* [PROBLEM DESCRIPTION]: Which lines mention "computer"? Show each one from the listing.

——————————

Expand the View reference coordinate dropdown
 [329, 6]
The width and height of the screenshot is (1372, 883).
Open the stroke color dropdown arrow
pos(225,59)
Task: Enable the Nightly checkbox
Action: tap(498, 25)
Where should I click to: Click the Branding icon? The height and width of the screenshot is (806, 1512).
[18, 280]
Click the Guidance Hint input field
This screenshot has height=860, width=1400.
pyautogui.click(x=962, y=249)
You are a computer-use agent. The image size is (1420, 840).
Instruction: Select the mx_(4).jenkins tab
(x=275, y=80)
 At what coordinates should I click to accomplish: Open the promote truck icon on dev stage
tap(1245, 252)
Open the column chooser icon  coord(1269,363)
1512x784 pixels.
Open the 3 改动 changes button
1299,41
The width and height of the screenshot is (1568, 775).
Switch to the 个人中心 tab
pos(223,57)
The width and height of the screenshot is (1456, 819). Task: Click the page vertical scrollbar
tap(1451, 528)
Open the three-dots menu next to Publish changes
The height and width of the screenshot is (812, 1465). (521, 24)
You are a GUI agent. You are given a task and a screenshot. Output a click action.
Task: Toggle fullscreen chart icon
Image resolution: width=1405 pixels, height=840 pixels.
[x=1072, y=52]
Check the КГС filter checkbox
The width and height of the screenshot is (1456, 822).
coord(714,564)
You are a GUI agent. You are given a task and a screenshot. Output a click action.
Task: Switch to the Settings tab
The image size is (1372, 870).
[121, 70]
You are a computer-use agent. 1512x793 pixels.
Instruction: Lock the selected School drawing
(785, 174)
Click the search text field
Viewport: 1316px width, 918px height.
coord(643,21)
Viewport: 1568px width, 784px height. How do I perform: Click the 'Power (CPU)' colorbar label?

——————————

* [WRITTEN ANSWER]:
You are a computer-use agent. The image size is (1420, 840).
You are a computer-use agent. 1512x793 pixels.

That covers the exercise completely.